Ušće Towers
| Ušće Towers | |
|---|---|
Пословни центар УшћеPoslovni centar Ušće | |
Ušće Towers in August 2019 | |
Location within Belgrade | |
| General information | |
| Status | Complete (First tower) Complete (Second tower) |
| Location | New Belgrade, Belgrade, Serbia, Bulevar Mihajlo Pupin 6 |
| Coordinates | 44°48′58″N 20°26′13″E / 44.81611°N 20.43694°E |
| Construction started | 1962 |
| Completed | 1964 |
| Renovated | 2005 |
| Owner | MPC Holding |
| Height | |
| Height | roof 110 m (360.9 ft) |
| Technical details | |
| Floor count | 25 |
| Floor area | 25,000 m2 (269,100 sq ft) |
| Lifts/elevators | 7 (+ 1 freight) |
| Design and construction | |
| Architect | Mihailo Janković |
| Main contractor | European Construction |
| Website | |
| www | |
The Ušće Towers (Serbian Cyrillic: Пословни центар Ушће, romanized: Poslovni centar Ušće) are two 25-story mixed-use skyscrapers located at Mihajlo Pupin Boulevard in the New Belgrade municipality of Belgrade, Serbia. The first tower, 98 meters tall, was the tallest building in Serbia and the Balkans for 15 years until the construction of the Genex Tower in 1979. It was also the second-tallest freestanding structure, after the Avala Tower, in Serbia during this time. Construction of the second tower, designed as a twin of the first, began in 2018 and was completed in June 2020.
Built in 1964, the first Ušće Tower overlooks the confluence (Serbo-Croatian: ušće) of the Danube and Sava rivers from the New Belgrade side. It was originally used as the headquarters of the Central Committee of the League of Communists of Yugoslavia, which broke apart in 1990.

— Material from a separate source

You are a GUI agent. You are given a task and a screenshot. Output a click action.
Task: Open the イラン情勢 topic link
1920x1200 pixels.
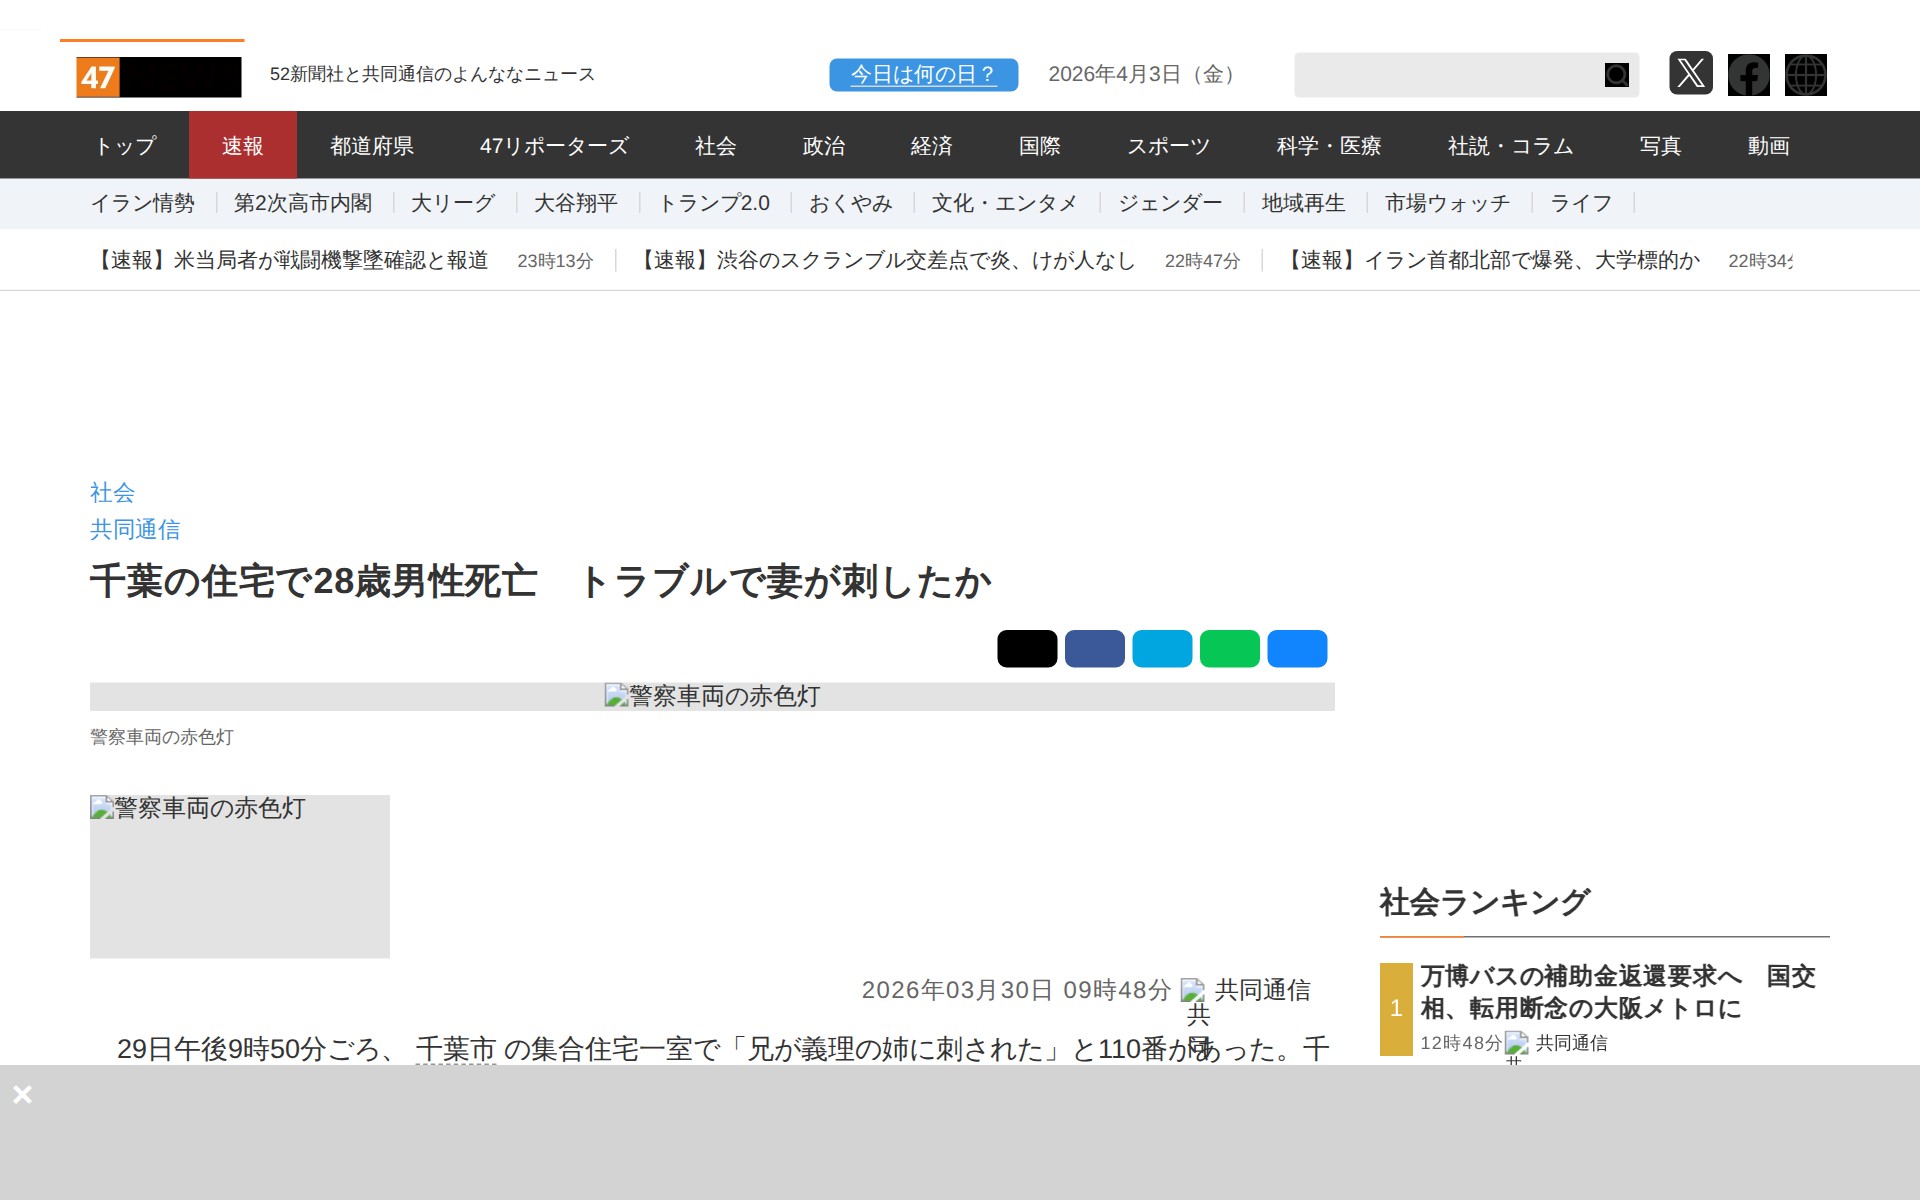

Ušće was frequently leased out to commercial interests until 21 April 1999, when it was severely damaged by successive NATO airstrikes as part of the 1999 NATO bombing of Yugoslavia. Beginning in 2003, the tower was reconstructed, including a two-floor increase (103,9m / 340,9 ft in total) in height, with the addition of a 26m antenna, which in strict architectural terms does not count as structural height, however, in structural height would actually be 103,9 m. The reconstructed tower is now being rented out to tenants.